___ Dataset

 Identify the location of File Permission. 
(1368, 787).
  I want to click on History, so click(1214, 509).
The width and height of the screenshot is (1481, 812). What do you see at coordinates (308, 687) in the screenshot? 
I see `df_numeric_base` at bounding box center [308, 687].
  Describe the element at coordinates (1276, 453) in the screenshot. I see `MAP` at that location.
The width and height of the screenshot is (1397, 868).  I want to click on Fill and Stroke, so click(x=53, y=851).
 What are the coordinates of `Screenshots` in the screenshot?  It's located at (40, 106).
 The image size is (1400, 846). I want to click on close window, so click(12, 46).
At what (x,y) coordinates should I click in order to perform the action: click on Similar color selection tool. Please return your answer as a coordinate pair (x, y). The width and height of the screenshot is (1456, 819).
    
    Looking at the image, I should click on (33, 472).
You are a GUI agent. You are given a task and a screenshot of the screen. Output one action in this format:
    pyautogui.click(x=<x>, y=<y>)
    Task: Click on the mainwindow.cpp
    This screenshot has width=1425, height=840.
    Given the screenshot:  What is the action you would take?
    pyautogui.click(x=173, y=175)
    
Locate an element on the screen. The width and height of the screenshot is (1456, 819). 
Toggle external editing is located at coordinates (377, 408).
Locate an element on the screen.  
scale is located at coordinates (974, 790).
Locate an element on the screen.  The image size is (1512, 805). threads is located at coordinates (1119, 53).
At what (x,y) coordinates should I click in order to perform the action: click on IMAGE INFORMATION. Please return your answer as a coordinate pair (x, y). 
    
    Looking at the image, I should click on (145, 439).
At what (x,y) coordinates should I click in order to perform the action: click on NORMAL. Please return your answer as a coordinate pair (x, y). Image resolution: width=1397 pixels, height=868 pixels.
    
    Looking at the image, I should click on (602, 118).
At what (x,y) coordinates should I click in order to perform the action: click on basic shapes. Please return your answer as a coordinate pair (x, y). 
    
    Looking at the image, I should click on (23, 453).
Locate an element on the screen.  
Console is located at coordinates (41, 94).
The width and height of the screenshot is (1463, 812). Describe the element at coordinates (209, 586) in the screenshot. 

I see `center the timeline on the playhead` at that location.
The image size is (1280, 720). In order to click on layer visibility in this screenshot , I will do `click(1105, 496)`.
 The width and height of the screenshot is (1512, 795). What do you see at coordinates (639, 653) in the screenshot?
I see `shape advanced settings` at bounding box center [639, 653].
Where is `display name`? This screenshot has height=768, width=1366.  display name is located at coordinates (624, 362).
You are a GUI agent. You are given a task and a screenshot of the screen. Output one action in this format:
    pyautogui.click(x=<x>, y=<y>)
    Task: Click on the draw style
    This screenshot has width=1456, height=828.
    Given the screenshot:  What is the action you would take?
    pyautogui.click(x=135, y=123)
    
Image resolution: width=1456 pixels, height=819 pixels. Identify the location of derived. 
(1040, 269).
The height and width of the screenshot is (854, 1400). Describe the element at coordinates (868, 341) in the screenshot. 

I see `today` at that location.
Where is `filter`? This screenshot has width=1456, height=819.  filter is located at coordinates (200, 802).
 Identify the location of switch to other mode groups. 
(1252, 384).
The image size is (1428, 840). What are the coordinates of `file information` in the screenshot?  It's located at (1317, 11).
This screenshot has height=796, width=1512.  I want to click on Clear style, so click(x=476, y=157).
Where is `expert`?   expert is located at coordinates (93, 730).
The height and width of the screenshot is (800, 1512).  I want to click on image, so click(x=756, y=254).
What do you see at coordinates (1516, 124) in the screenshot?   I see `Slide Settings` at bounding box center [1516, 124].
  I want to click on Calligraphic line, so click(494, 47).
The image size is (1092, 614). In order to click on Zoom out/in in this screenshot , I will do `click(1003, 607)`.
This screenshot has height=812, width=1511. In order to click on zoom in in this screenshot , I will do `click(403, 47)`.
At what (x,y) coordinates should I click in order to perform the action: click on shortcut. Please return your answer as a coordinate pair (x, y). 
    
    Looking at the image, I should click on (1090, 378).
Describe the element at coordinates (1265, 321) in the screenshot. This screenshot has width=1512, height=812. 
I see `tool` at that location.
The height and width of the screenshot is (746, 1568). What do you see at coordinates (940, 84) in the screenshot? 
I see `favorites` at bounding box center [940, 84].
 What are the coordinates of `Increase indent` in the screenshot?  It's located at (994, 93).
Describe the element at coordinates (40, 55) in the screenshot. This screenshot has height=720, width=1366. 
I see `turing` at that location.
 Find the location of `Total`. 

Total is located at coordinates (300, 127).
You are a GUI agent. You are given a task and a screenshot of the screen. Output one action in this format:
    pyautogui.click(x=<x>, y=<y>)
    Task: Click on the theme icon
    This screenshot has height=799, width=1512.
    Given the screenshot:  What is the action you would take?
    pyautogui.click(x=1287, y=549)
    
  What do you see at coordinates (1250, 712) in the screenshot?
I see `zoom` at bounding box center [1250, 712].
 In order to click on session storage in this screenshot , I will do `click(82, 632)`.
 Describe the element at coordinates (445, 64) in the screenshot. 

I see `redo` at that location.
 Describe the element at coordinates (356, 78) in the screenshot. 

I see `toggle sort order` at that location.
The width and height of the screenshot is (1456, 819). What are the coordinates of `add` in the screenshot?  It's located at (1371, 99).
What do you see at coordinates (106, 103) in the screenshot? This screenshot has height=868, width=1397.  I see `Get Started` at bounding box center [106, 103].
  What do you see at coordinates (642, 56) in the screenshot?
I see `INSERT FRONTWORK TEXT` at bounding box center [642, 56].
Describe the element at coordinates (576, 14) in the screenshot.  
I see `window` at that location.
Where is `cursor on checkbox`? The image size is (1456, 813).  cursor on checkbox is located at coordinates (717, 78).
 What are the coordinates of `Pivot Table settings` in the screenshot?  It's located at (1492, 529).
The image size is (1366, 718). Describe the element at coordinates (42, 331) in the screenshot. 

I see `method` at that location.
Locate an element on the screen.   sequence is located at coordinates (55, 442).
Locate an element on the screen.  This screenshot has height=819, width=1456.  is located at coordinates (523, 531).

______

* Exercise description *
Quote every one of the records above word for word.

* Output of the task *
 Identify the location of File Permission. 
(1368, 787).
  I want to click on History, so click(1214, 509).
The width and height of the screenshot is (1481, 812). What do you see at coordinates (308, 687) in the screenshot? 
I see `df_numeric_base` at bounding box center [308, 687].
  Describe the element at coordinates (1276, 453) in the screenshot. I see `MAP` at that location.
The width and height of the screenshot is (1397, 868).  I want to click on Fill and Stroke, so click(x=53, y=851).
 What are the coordinates of `Screenshots` in the screenshot?  It's located at (40, 106).
 The image size is (1400, 846). I want to click on close window, so click(12, 46).
At what (x,y) coordinates should I click in order to perform the action: click on Similar color selection tool. Please return your answer as a coordinate pair (x, y). The width and height of the screenshot is (1456, 819).
    
    Looking at the image, I should click on (33, 472).
You are a GUI agent. You are given a task and a screenshot of the screen. Output one action in this format:
    pyautogui.click(x=<x>, y=<y>)
    Task: Click on the mainwindow.cpp
    This screenshot has width=1425, height=840.
    Given the screenshot:  What is the action you would take?
    pyautogui.click(x=173, y=175)
    
Locate an element on the screen. The width and height of the screenshot is (1456, 819). 
Toggle external editing is located at coordinates (377, 408).
Locate an element on the screen.  
scale is located at coordinates (974, 790).
Locate an element on the screen.  The image size is (1512, 805). threads is located at coordinates (1119, 53).
At what (x,y) coordinates should I click in order to perform the action: click on IMAGE INFORMATION. Please return your answer as a coordinate pair (x, y). 
    
    Looking at the image, I should click on (145, 439).
At what (x,y) coordinates should I click in order to perform the action: click on NORMAL. Please return your answer as a coordinate pair (x, y). Image resolution: width=1397 pixels, height=868 pixels.
    
    Looking at the image, I should click on (602, 118).
At what (x,y) coordinates should I click in order to perform the action: click on basic shapes. Please return your answer as a coordinate pair (x, y). 
    
    Looking at the image, I should click on (23, 453).
Locate an element on the screen.  
Console is located at coordinates (41, 94).
The width and height of the screenshot is (1463, 812). Describe the element at coordinates (209, 586) in the screenshot. 

I see `center the timeline on the playhead` at that location.
The image size is (1280, 720). In order to click on layer visibility in this screenshot , I will do `click(1105, 496)`.
 The width and height of the screenshot is (1512, 795). What do you see at coordinates (639, 653) in the screenshot?
I see `shape advanced settings` at bounding box center [639, 653].
Where is `display name`? This screenshot has height=768, width=1366.  display name is located at coordinates (624, 362).
You are a GUI agent. You are given a task and a screenshot of the screen. Output one action in this format:
    pyautogui.click(x=<x>, y=<y>)
    Task: Click on the draw style
    This screenshot has width=1456, height=828.
    Given the screenshot:  What is the action you would take?
    pyautogui.click(x=135, y=123)
    
Image resolution: width=1456 pixels, height=819 pixels. Identify the location of derived. 
(1040, 269).
The height and width of the screenshot is (854, 1400). Describe the element at coordinates (868, 341) in the screenshot. 

I see `today` at that location.
Where is `filter`? This screenshot has width=1456, height=819.  filter is located at coordinates (200, 802).
 Identify the location of switch to other mode groups. 
(1252, 384).
The image size is (1428, 840). What are the coordinates of `file information` in the screenshot?  It's located at (1317, 11).
This screenshot has height=796, width=1512.  I want to click on Clear style, so click(x=476, y=157).
Where is `expert`?   expert is located at coordinates (93, 730).
The height and width of the screenshot is (800, 1512).  I want to click on image, so click(x=756, y=254).
What do you see at coordinates (1516, 124) in the screenshot?   I see `Slide Settings` at bounding box center [1516, 124].
  I want to click on Calligraphic line, so click(494, 47).
The image size is (1092, 614). In order to click on Zoom out/in in this screenshot , I will do `click(1003, 607)`.
This screenshot has height=812, width=1511. In order to click on zoom in in this screenshot , I will do `click(403, 47)`.
At what (x,y) coordinates should I click in order to perform the action: click on shortcut. Please return your answer as a coordinate pair (x, y). 
    
    Looking at the image, I should click on (1090, 378).
Describe the element at coordinates (1265, 321) in the screenshot. This screenshot has width=1512, height=812. 
I see `tool` at that location.
The height and width of the screenshot is (746, 1568). What do you see at coordinates (940, 84) in the screenshot? 
I see `favorites` at bounding box center [940, 84].
 What are the coordinates of `Increase indent` in the screenshot?  It's located at (994, 93).
Describe the element at coordinates (40, 55) in the screenshot. This screenshot has height=720, width=1366. 
I see `turing` at that location.
 Find the location of `Total`. 

Total is located at coordinates (300, 127).
You are a GUI agent. You are given a task and a screenshot of the screen. Output one action in this format:
    pyautogui.click(x=<x>, y=<y>)
    Task: Click on the theme icon
    This screenshot has height=799, width=1512.
    Given the screenshot:  What is the action you would take?
    pyautogui.click(x=1287, y=549)
    
  What do you see at coordinates (1250, 712) in the screenshot?
I see `zoom` at bounding box center [1250, 712].
 In order to click on session storage in this screenshot , I will do `click(82, 632)`.
 Describe the element at coordinates (445, 64) in the screenshot. 

I see `redo` at that location.
 Describe the element at coordinates (356, 78) in the screenshot. 

I see `toggle sort order` at that location.
The width and height of the screenshot is (1456, 819). What are the coordinates of `add` in the screenshot?  It's located at (1371, 99).
What do you see at coordinates (106, 103) in the screenshot? This screenshot has height=868, width=1397.  I see `Get Started` at bounding box center [106, 103].
  What do you see at coordinates (642, 56) in the screenshot?
I see `INSERT FRONTWORK TEXT` at bounding box center [642, 56].
Describe the element at coordinates (576, 14) in the screenshot.  
I see `window` at that location.
Where is `cursor on checkbox`? The image size is (1456, 813).  cursor on checkbox is located at coordinates (717, 78).
 What are the coordinates of `Pivot Table settings` in the screenshot?  It's located at (1492, 529).
The image size is (1366, 718). Describe the element at coordinates (42, 331) in the screenshot. 

I see `method` at that location.
Locate an element on the screen.   sequence is located at coordinates (55, 442).
Locate an element on the screen.  This screenshot has height=819, width=1456.  is located at coordinates (523, 531).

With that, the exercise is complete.